= TASK ITEM =
Extract all of the data and reproduce it precisely.

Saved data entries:

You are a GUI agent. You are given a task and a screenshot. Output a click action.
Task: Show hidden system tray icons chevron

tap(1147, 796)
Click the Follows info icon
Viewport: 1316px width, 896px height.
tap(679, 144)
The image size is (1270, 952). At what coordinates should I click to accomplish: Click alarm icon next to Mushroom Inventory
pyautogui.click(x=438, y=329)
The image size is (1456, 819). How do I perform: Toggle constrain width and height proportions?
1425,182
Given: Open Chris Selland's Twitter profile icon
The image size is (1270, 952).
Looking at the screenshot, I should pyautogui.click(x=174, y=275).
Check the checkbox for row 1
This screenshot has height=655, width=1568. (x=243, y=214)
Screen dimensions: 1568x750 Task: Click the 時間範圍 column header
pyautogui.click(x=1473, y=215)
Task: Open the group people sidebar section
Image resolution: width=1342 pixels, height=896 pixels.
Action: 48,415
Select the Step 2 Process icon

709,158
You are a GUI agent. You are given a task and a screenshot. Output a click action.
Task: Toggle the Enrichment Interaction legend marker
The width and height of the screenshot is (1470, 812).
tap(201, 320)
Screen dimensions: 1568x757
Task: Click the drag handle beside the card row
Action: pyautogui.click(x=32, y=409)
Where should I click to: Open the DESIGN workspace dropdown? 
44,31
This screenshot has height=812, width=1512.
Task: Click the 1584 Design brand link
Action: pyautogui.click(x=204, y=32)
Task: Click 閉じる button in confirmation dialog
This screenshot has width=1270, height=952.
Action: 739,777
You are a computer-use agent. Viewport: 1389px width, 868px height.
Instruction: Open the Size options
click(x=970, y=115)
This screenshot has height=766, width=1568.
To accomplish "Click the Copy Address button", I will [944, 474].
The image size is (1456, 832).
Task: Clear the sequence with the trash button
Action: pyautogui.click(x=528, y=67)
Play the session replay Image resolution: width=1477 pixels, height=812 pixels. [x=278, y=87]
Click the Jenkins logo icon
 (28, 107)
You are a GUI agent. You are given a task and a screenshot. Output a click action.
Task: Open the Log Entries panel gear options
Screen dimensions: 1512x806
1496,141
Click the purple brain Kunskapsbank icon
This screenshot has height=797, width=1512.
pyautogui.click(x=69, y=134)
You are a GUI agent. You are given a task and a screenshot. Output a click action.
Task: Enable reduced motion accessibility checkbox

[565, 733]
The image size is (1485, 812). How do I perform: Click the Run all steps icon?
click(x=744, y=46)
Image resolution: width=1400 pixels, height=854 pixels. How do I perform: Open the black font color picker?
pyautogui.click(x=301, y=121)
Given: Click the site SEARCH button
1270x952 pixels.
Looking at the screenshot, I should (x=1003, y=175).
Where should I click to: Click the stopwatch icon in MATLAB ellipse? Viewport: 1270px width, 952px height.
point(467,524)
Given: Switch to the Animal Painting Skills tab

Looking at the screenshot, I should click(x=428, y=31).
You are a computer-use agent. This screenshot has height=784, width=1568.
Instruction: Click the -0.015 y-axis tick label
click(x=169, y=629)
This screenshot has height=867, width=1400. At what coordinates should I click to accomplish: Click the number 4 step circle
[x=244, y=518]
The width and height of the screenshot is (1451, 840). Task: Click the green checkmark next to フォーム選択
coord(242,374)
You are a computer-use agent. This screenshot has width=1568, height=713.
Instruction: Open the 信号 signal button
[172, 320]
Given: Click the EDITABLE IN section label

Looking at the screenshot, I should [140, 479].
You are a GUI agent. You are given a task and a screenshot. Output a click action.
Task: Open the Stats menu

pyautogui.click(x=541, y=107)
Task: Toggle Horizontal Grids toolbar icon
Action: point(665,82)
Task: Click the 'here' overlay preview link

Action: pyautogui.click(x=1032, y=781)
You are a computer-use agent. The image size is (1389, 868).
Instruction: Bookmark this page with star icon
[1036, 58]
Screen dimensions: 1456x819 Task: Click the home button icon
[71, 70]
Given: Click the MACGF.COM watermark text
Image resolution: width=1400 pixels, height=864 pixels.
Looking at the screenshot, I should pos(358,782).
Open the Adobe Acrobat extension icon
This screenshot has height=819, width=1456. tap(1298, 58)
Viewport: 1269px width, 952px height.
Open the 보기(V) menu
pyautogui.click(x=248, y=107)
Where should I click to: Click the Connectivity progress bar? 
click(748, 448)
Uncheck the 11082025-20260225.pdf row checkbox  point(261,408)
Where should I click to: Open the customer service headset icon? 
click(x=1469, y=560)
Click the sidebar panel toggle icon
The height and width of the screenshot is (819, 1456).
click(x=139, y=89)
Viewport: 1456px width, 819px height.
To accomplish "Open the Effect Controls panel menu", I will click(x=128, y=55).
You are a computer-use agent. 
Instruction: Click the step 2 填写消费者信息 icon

= RESPONSE FOR THIS EXERCISE =
You are a GUI agent. You are given a task and a screenshot. Output a click action.
Task: Show hidden system tray icons chevron

tap(1147, 796)
Click the Follows info icon
Viewport: 1316px width, 896px height.
tap(679, 144)
The image size is (1270, 952). At what coordinates should I click to accomplish: Click alarm icon next to Mushroom Inventory
pyautogui.click(x=438, y=329)
The image size is (1456, 819). How do I perform: Toggle constrain width and height proportions?
1425,182
Given: Open Chris Selland's Twitter profile icon
The image size is (1270, 952).
Looking at the screenshot, I should pyautogui.click(x=174, y=275).
Check the checkbox for row 1
This screenshot has height=655, width=1568. (x=243, y=214)
Screen dimensions: 1568x750 Task: Click the 時間範圍 column header
pyautogui.click(x=1473, y=215)
Task: Open the group people sidebar section
Image resolution: width=1342 pixels, height=896 pixels.
Action: 48,415
Select the Step 2 Process icon

709,158
You are a GUI agent. You are given a task and a screenshot. Output a click action.
Task: Toggle the Enrichment Interaction legend marker
The width and height of the screenshot is (1470, 812).
tap(201, 320)
Screen dimensions: 1568x757
Task: Click the drag handle beside the card row
Action: pyautogui.click(x=32, y=409)
Where should I click to: Open the DESIGN workspace dropdown? 
44,31
This screenshot has height=812, width=1512.
Task: Click the 1584 Design brand link
Action: pyautogui.click(x=204, y=32)
Task: Click 閉じる button in confirmation dialog
This screenshot has width=1270, height=952.
Action: 739,777
You are a computer-use agent. Viewport: 1389px width, 868px height.
Instruction: Open the Size options
click(x=970, y=115)
This screenshot has height=766, width=1568.
To accomplish "Click the Copy Address button", I will [944, 474].
The image size is (1456, 832).
Task: Clear the sequence with the trash button
Action: pyautogui.click(x=528, y=67)
Play the session replay Image resolution: width=1477 pixels, height=812 pixels. [x=278, y=87]
Click the Jenkins logo icon
 (28, 107)
You are a GUI agent. You are given a task and a screenshot. Output a click action.
Task: Open the Log Entries panel gear options
Screen dimensions: 1512x806
1496,141
Click the purple brain Kunskapsbank icon
This screenshot has height=797, width=1512.
pyautogui.click(x=69, y=134)
You are a GUI agent. You are given a task and a screenshot. Output a click action.
Task: Enable reduced motion accessibility checkbox

[565, 733]
The image size is (1485, 812). How do I perform: Click the Run all steps icon?
click(x=744, y=46)
Image resolution: width=1400 pixels, height=854 pixels. How do I perform: Open the black font color picker?
pyautogui.click(x=301, y=121)
Given: Click the site SEARCH button
1270x952 pixels.
Looking at the screenshot, I should (x=1003, y=175).
Where should I click to: Click the stopwatch icon in MATLAB ellipse? Viewport: 1270px width, 952px height.
point(467,524)
Given: Switch to the Animal Painting Skills tab

Looking at the screenshot, I should click(x=428, y=31).
You are a computer-use agent. This screenshot has height=784, width=1568.
Instruction: Click the -0.015 y-axis tick label
click(x=169, y=629)
This screenshot has height=867, width=1400. At what coordinates should I click to accomplish: Click the number 4 step circle
[x=244, y=518]
The width and height of the screenshot is (1451, 840). Task: Click the green checkmark next to フォーム選択
coord(242,374)
You are a computer-use agent. This screenshot has width=1568, height=713.
Instruction: Open the 信号 signal button
[172, 320]
Given: Click the EDITABLE IN section label

Looking at the screenshot, I should [140, 479].
You are a GUI agent. You are given a task and a screenshot. Output a click action.
Task: Open the Stats menu

pyautogui.click(x=541, y=107)
Task: Toggle Horizontal Grids toolbar icon
Action: point(665,82)
Task: Click the 'here' overlay preview link

Action: pyautogui.click(x=1032, y=781)
You are a computer-use agent. The image size is (1389, 868).
Instruction: Bookmark this page with star icon
[1036, 58]
Screen dimensions: 1456x819 Task: Click the home button icon
[71, 70]
Given: Click the MACGF.COM watermark text
Image resolution: width=1400 pixels, height=864 pixels.
Looking at the screenshot, I should pos(358,782).
Open the Adobe Acrobat extension icon
This screenshot has height=819, width=1456. tap(1298, 58)
Viewport: 1269px width, 952px height.
Open the 보기(V) menu
pyautogui.click(x=248, y=107)
Where should I click to: Click the Connectivity progress bar? 
click(748, 448)
Uncheck the 11082025-20260225.pdf row checkbox  point(261,408)
Where should I click to: Open the customer service headset icon? 
click(x=1469, y=560)
Click the sidebar panel toggle icon
The height and width of the screenshot is (819, 1456).
click(x=139, y=89)
Viewport: 1456px width, 819px height.
To accomplish "Open the Effect Controls panel menu", I will click(x=128, y=55).
You are a computer-use agent. 
Instruction: Click the step 2 填写消费者信息 icon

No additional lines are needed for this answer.